WP 6. Application to other rheumatic diseases : Myositis.

This area of work will be lead by Partner 13 (Prague) with input from Partner 1 (KI), Partner 2, Partner 3 (Berlin-Charité), Partner 4 (Vienna), Partner 6 (Amsterdam), Partner 7 (London), Partner 8 (Nijmegen), Partner 9 (Montpelier), Partner 10 (Zurich), Partner 11 (Lund) , Partner 12 (Umeå), Partner 14 (Manchester), Partner 19 (Warsaw), partner 20 (Heraklion) and Partner 25 (BMD)

•  Patients with definite and probable poly- and dermatomyositis according to the classification criteria of Bohan and Peter will be included in the AUTOCURE project. Clinical data, autoantibody profiles and genetic data of clinically well characterised patients with poly- and dermatomyositis will be collected by different partners (P1, P2, P3, P4, P6, P7, P8, P9, P10, P11, P13 and P14) and assembled in a common database. DNA samples have already been collected to some extent and additional DNA samples will be collected. We aim to collect DNA samples, clinical information and autoantibody profiles from 600 patients.
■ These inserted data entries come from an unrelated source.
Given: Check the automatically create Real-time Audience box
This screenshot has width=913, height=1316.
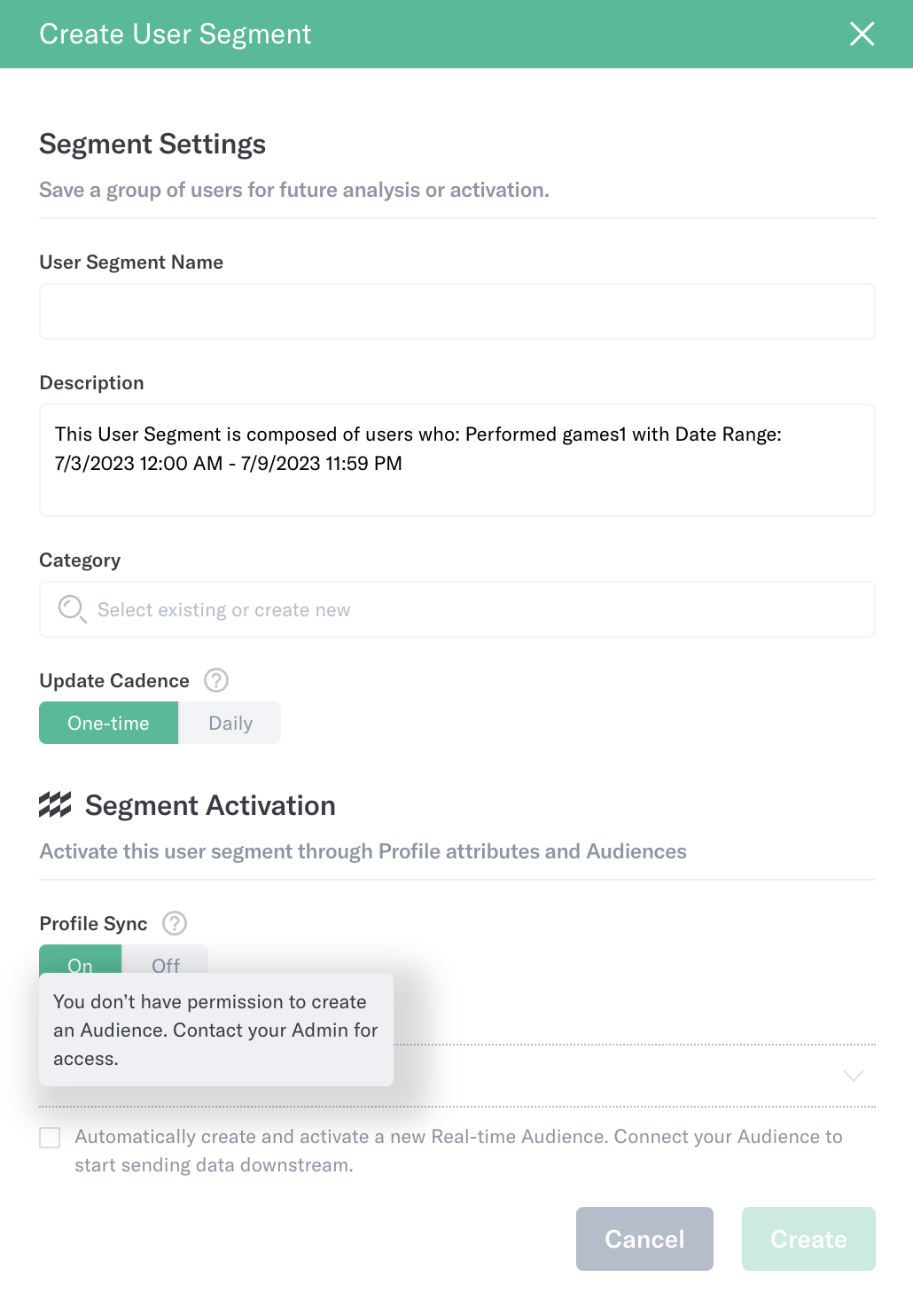Looking at the screenshot, I should point(50,1138).
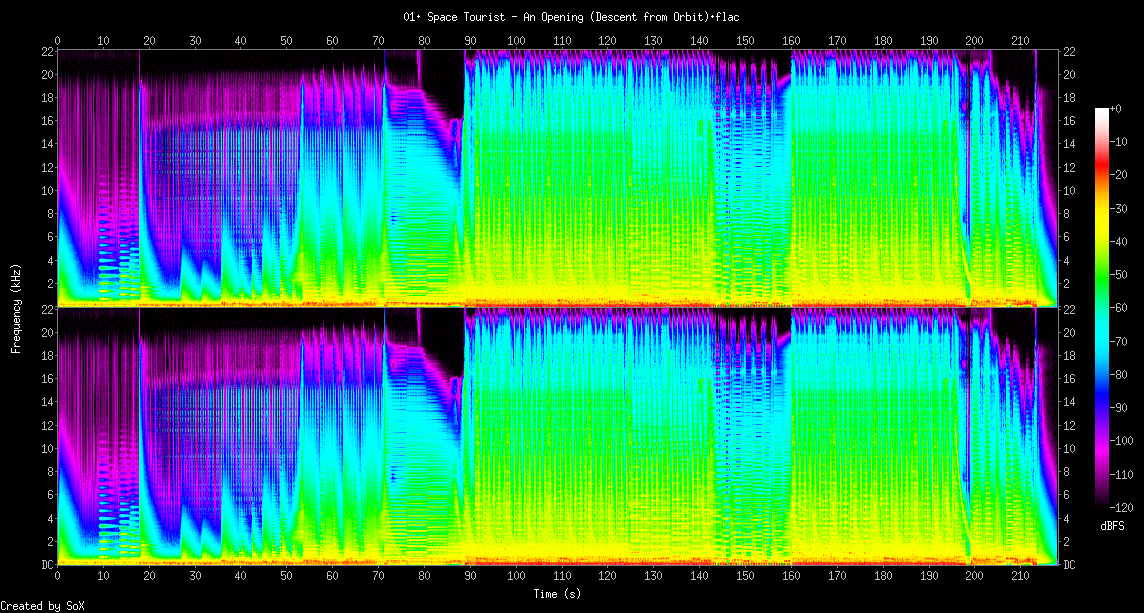Click the 0 tick on the bottom time axis
Screen dimensions: 1144x613
[x=58, y=576]

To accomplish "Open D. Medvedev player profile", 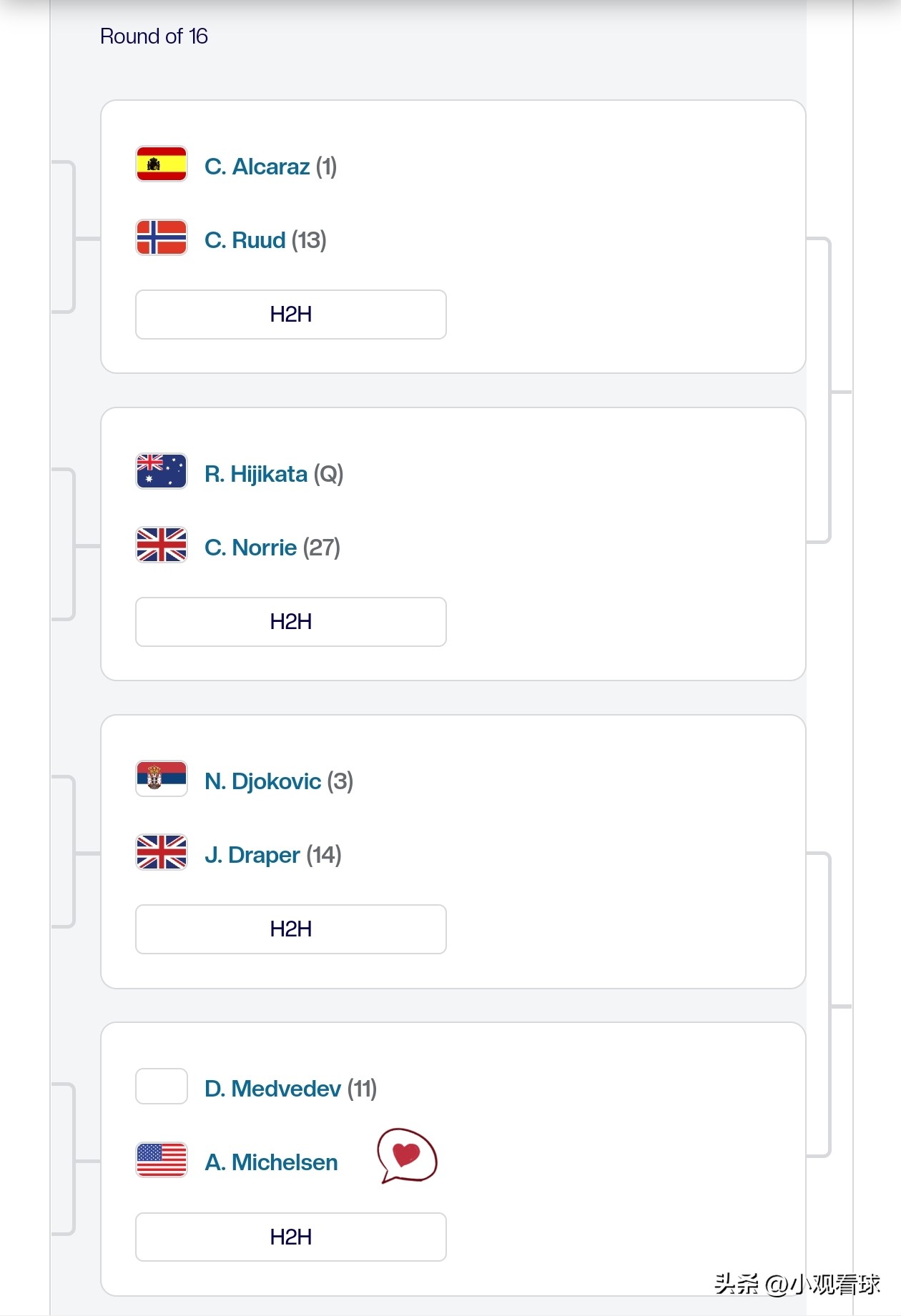I will (x=272, y=1089).
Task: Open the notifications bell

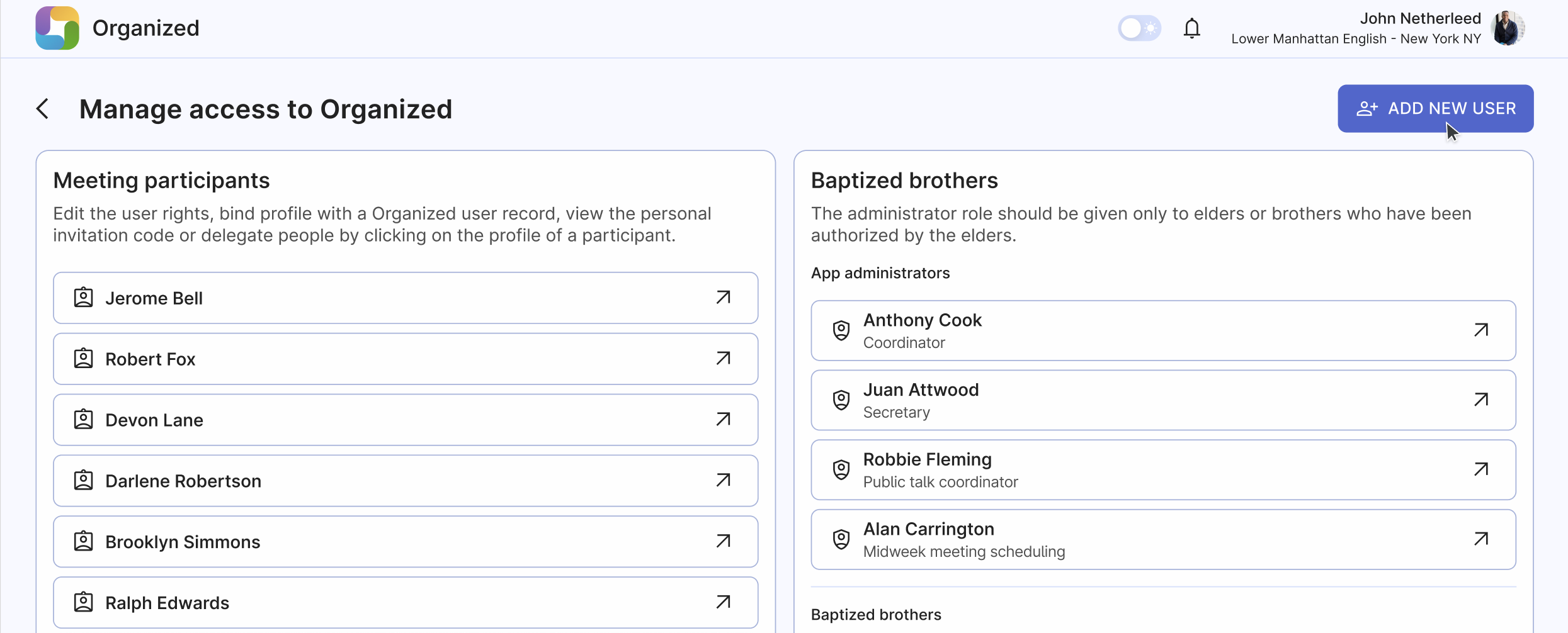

From each partner DNA samples from age, sex and ethnicity matched non-related healthy controls will be collected.

•  Presence of certain candidate gene polymorphisms of interest for disease susceptibility will be performed by PCR methods by partners P1, P13 and P14 and association studies will be carried out.
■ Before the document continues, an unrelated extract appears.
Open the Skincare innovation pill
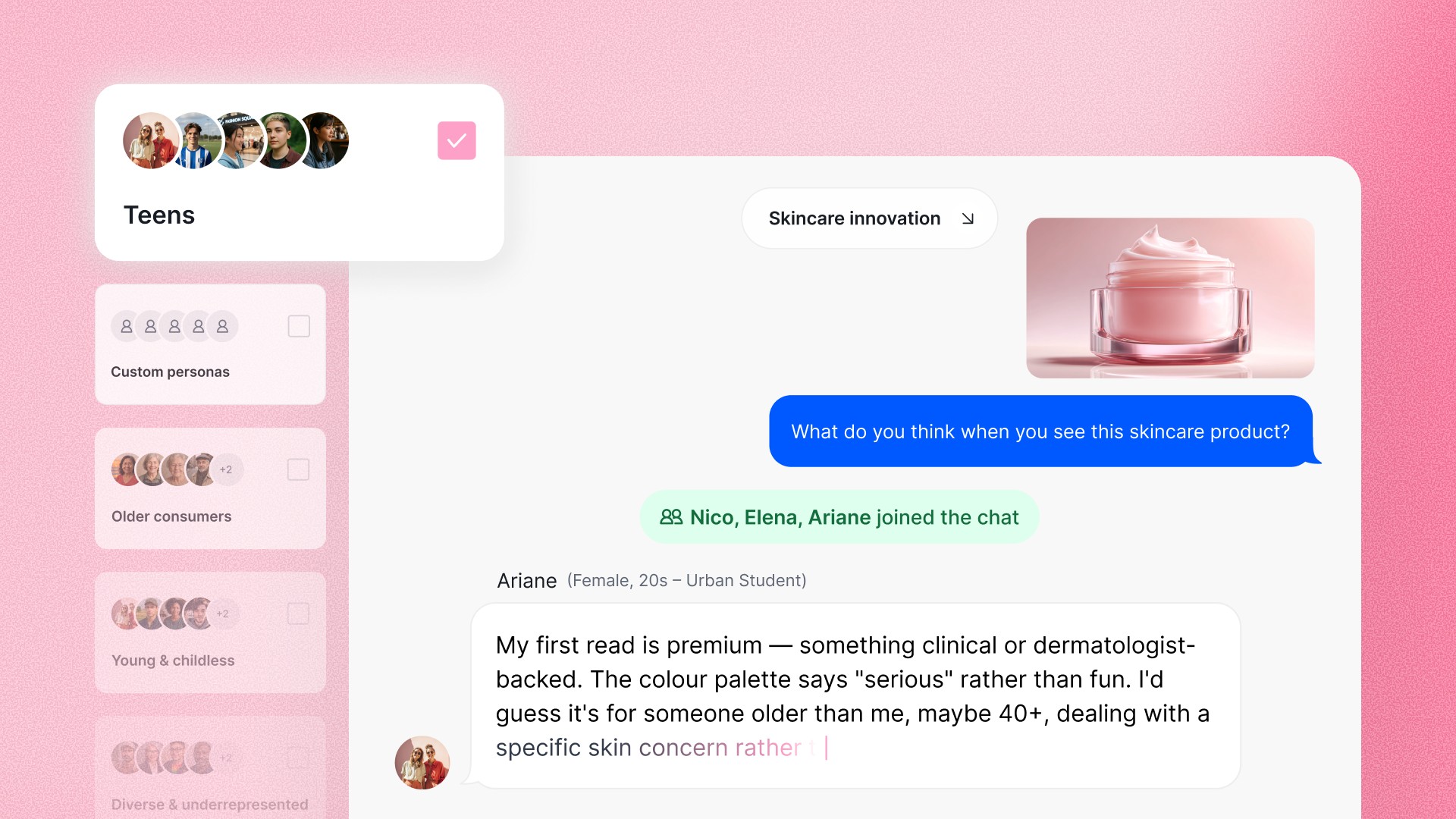The image size is (1456, 819). (x=870, y=218)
•  A European multi-centre controlled trial with methotrexate versus placebo in patients with polymyositis or dermatomyositis according to Bohan and Peter criteria with partners 13 and P1 as principal investigators has just been launched. We plan to enrol 100 patients with new onset disease over 2-3 years. It is a one year trial. The primary endpoint is the accumulated corticosteroid dose. Secondary endpoints include detection of prognostic markers. In this study we will collect clinical outcome measures and peripheral blood and DNA will be collected for genetic profiling. In at least two centres (P1 and P13) muscle biopsies will be taken before and after treatment.
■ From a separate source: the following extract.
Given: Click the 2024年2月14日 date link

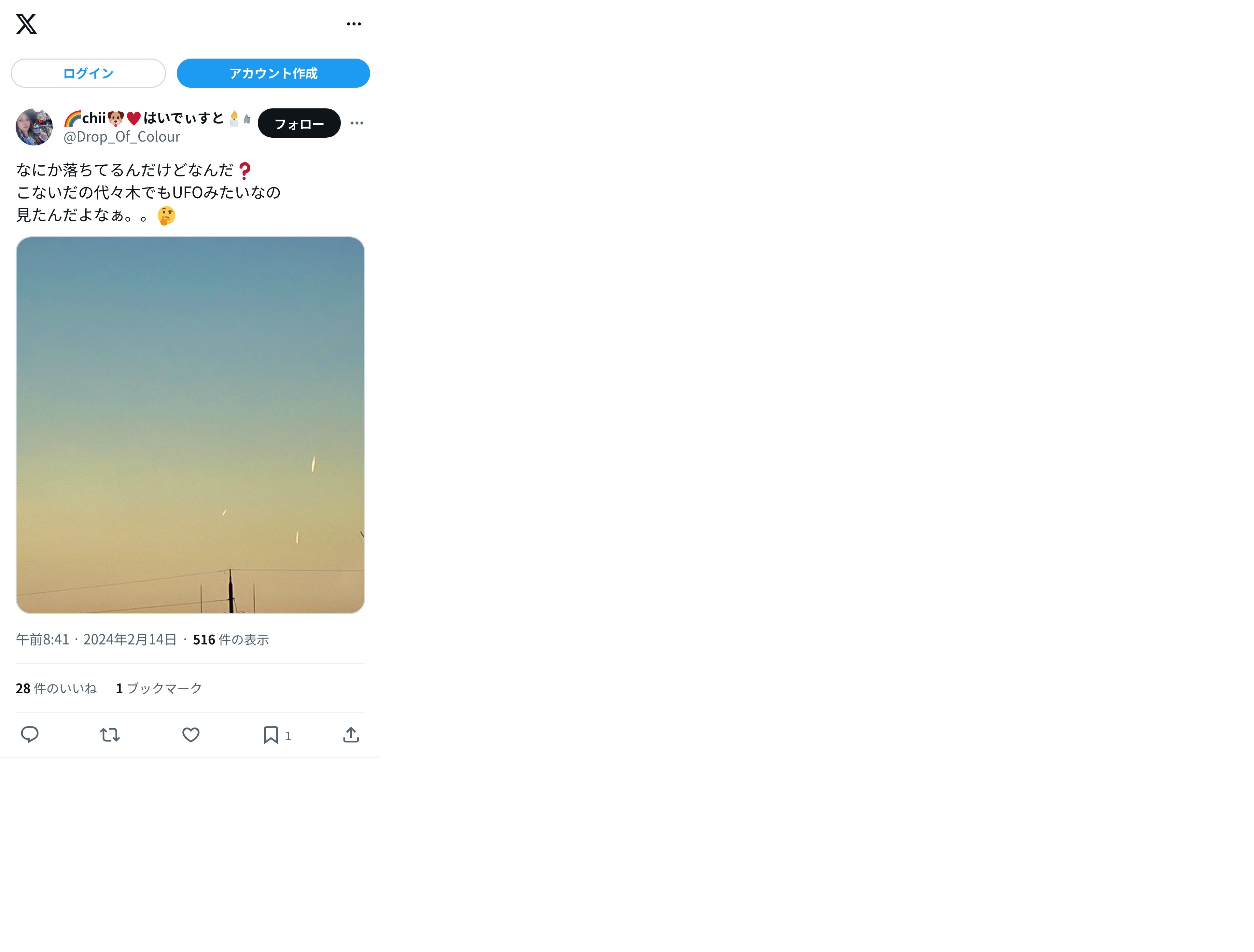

•  Search for potential key molecular pathways will be performed by cDNA microarrays to analyse differential gene expression in peripheral blood and muscle biopsy from patients with myositis in different phases of disease in comparison with healthy controls. Muscle biopsies are to some extent already available at Partners 1 and 13. The next approach will be through analysis of muscle biopsy samples collected in the European multi-centre trial on the treatment of myositis with methotrexate and corticosteroids. A unique strength in our study will be the analyses for gene expression profiling on paired muscle samples, before and after treatment from the same individual on at least 10 patients. Gene expression analyses will be combined with proteomics and immunohistochemistry to identify protein expression in muscle tissue. Molecular data will be correlated with clinical data on muscle function. The cDNA will be generated from total RNA isolated from peripheral blood or muscle tissues, labelled with two-colour fluorescence and hybridised onto Affymetrix gene chips and spotted cDNA microarrays containing probes of the explored genes (cytokines/chemokines and their receptors, growth and transcriptions factors, members of signal pathways, hormones, pro- and anti-apoptotic molecules). This will be performed in collaboration with P 12 and 13 and information that has been developed from studies of animal models and from studies of synovial tissue from patients with rheumatoid arthritis will be used. The control tissue samples will be generated by mixing tissues from a small number of control individuals.

•  The potential role of IL-1 in causing muscle weakness will be tested in an in vitro system in which we will test the effect of recombinant IL-1 on muscle strength and endurance on both whole normal mouse muscles and on single muscle fibres in a validated system (partner 1). Patients with treatment resistant poly- and dermatomyositis will be treated with an IL-1 blockade which is licensed for treating patients with rheumatoid arthritis in a pilot study. The effect will be evaluated both on clinical symptoms and on molecular expression in muscle tissue by performing repeated muscle biopsies. If the result is positive we will continue with a placebo controlled trial with IL-1 blockade.

•  We will start to test the hypothesis that auto-antigens are modified in muscle tissue in patients with myositis with investigations of the ubiquitously expressed histidyl-tRNA synthetase, Jo-1. During the first 18 months of the project a) Picorna viral affected cells will be analysed for modification of the Jo-1 antigen by proteomics technique including mass spectrometry at the proteomics facility by partner 8. The picorna modified autoantigens will be tested against sera from myositis patients. A large number of myositis sera from several of the partners have already been collected by Partner 8. b) Muscle tissue from myositis patients will be tested for expression of modified anti-Jo-1 antigen by 2D gel electrophoresis and immunohistochemistry. We already have 5 different anti-Jo-1 monoclonal antibodies available by partner 8. These need to be further characterised. Muscle biopsies from patients with or without anti-Jo1 antibodies as well as from healthy individuals will be tested for posttranslational changes of the Jo-1 antigen.